(Data records begins)

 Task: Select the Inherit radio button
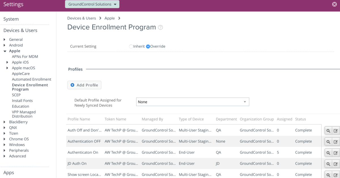point(131,46)
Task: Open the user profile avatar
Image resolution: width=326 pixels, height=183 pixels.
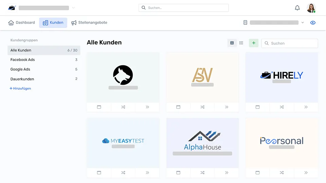Action: point(311,8)
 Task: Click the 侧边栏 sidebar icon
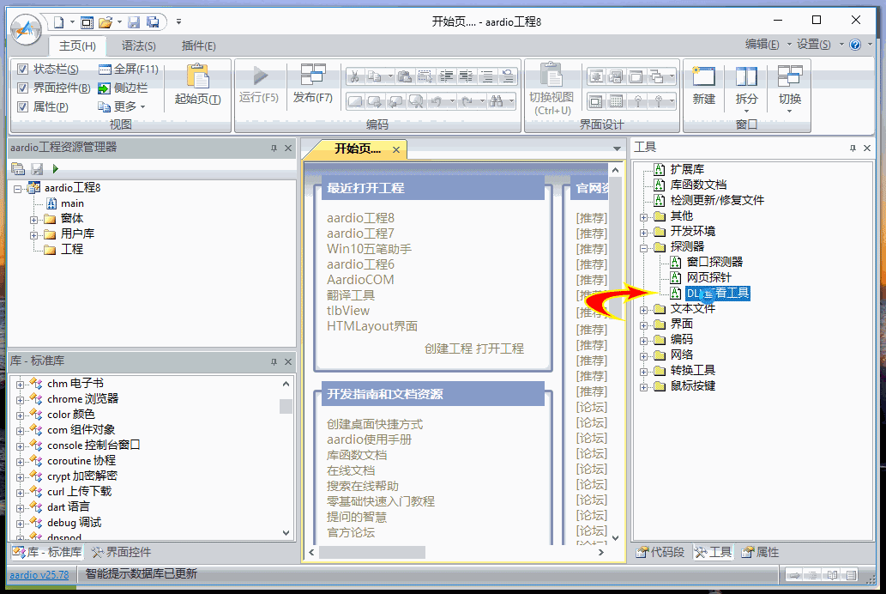[105, 88]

(Data records ends)

#### What the task asks
Transcribe the records above verbatim. Do not carry over any picture.

#### Task output
 Task: Select the Inherit radio button
point(131,46)
Task: Open the user profile avatar
Image resolution: width=326 pixels, height=183 pixels.
Action: point(311,8)
 Task: Click the 侧边栏 sidebar icon
[105, 88]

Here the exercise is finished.